Gary Ingersoll was born on September 6, 1939 in the small town of Austin, Minnesota. Gary was quite literally “born to hunt” as his father was a professional trainer of champion bird dogs. Hunting was in his blood.

Gary’s first traveling big game hunt was for polar bear in Alaska. Not knowing what to expect on a guided big game hunt, Gary took up the challenge with great enthusiasm. His reward was a polar bear of more than ten feet. This was quite a lucky start!

Subsequently, Gary expanded his hunting adventures in North America and went on to take most of Alaska’s big game, as well as elk, mule deer, and pronghorn antelope. During one of his yearly Colorado elk hunts, another hunter in camp asked Gary if he had a Grand Slam of North American wild sheep. Gary did not know what this was and quickly learned that very few hunters at that time had attained this achievement.

Gary has always been a tirelessly “goal oriented” person. Gary takes his relentless work ethic with him to the mountains, woodlands, and jungle. In Gary’s mind, a challenge had been made. He had little trouble in securing a Dall’s, Rocky Mountain bighorn, and Stone’s sheep, but could not seem to get a break with the desert. His luck came in the form of a north Baja tag. His luck held true and the sheep that completed his Grand Slam turned out to be a B&C head.

His goals became loftier as Gary went on to become only the sixth hunter to obtain vaunted North American 27. In the process of accomplishing this feat, Gary was fortunate, or lucky, enough to harvest the last legal walrus and the number one Mexican jaguar.

About this time, Gary expanded his hunting horizons with a thirty-five day Kenya safari in the summer of 1976. During this trip, Gary was able to take 27 different species including lion, leopard, Cape buffalo, and the last legally hunted black rhinoceros.

Several more hunts came and went and at a hunting convention Dr. Jim Conklin approached Gary about his future hunting aspirations. For the first time in a long time, Gary had no goal. Dr. Conklin suggested he apply for the Weatherby Hunting and Conservation Award.

Although he liked the idea of this new challenge, Gary wanted to win this most coveted award on his own terms. He refused to “pad” his hunting resume with non-fair chase species. He discussed this issue several times with Dr. Conklin, who said that he agreed with Gary and had done the same during his own Weatherby run. A solid friendship was born from this mutual respect.
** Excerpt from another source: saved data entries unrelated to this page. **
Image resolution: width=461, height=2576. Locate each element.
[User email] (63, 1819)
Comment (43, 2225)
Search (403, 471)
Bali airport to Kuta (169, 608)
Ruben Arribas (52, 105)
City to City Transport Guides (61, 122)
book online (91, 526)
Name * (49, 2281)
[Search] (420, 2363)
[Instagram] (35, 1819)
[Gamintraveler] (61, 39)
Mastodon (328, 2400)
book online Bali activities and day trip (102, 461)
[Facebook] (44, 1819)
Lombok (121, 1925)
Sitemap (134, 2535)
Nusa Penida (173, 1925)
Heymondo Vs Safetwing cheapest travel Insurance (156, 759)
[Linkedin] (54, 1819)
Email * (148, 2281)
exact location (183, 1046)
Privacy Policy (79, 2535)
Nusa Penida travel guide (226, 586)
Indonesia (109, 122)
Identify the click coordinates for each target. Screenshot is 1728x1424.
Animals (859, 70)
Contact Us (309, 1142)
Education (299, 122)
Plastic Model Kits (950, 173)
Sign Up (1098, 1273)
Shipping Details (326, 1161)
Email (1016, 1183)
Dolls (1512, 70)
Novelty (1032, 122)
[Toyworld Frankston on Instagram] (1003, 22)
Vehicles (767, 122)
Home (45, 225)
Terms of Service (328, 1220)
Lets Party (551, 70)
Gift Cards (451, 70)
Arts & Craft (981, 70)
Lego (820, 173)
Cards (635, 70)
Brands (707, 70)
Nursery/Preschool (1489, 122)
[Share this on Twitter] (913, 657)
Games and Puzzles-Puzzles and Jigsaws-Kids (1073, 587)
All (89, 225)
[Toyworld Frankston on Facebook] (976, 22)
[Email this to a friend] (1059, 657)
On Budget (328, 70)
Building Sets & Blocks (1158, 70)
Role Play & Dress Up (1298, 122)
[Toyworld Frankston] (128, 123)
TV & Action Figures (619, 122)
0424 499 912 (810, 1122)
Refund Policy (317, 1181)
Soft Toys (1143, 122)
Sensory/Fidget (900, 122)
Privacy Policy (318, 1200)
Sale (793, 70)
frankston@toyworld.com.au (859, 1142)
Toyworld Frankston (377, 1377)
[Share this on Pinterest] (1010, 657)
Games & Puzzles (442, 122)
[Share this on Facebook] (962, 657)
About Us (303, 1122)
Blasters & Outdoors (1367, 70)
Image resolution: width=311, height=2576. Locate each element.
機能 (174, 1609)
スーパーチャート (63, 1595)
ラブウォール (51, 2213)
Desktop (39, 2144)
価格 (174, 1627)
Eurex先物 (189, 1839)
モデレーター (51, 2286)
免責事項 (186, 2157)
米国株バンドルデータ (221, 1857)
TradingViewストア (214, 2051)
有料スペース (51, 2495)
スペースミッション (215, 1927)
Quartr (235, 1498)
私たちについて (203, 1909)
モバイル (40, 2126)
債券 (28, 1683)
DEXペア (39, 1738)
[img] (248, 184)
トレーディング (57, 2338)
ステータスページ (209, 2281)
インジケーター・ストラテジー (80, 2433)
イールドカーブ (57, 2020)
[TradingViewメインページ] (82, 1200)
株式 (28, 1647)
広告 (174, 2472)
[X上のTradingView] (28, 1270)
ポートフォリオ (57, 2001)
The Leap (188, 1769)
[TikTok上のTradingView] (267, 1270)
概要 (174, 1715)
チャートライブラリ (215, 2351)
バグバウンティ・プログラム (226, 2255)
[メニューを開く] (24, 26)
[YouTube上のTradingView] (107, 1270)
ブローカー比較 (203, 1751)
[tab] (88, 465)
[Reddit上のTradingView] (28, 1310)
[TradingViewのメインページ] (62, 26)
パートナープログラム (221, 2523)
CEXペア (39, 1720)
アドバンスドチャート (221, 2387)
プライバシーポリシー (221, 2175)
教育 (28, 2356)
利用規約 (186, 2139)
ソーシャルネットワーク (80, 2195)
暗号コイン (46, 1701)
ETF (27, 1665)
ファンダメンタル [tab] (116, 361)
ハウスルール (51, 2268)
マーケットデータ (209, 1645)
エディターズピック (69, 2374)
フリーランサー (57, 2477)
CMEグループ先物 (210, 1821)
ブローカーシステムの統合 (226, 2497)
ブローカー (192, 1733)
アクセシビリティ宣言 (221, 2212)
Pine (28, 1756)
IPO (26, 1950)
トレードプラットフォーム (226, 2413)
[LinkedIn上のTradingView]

The highest peaks, darkest jungles, and densest forests became Gary’s backyard and he left few wild spots on earth untouched. He hunted the far corners of the world taking many magnificent trophies such as the Mongolian argalis, two subspecies of blue sheep, two Marco Polos, several ibex and chamois, and the number one and two Blanford urial. He was continually off to Africa in search of the toughest and most desirable game, including the bongo, mountain nyala, Nile lechewe, and forest elephant and put down many of his tracks in Europe and the South Pacific.

His wild sheep collection soon numbered more than twenty and he had several world records to his credit including at least one from every continent. Gary felt he was finally ready to apply. In 1991, in only his second year of application, Gary was bestowed the award he had worked so hard to obtain. And in 2001, Gary was presented SCI’s highest hunting honor, the International Hunting Award. Currently, Gary is still expanding his collection of native game, and to date has obtained virtually every fair chase inner circle and slam that SCI offers.

Throughout his life, Gary has been an ardent supporter of many hunting and conservation organizations. Through his volunteerism and financial support, Gary has an enviable record of giving back to the hunting community. A longtime supporter of FNAWS, GSCO, SCI, and RMEF, to name only a few, Gary has put back every bit as much as he has taken, and then some. He has financially and often times, solely, underwritten conservation projects in the United States, Asia, and Africa. His trophy room is a constant source of entertainment for grade school projects and every year he volunteers to be a guest guide for underprivileged and urban youth who are given the opportunity to take their first hunt in Texas at the DD ranch.

The Conklin Foundation is proud to present the 2003 Conklin Award to Mr. Gary Ingersoll.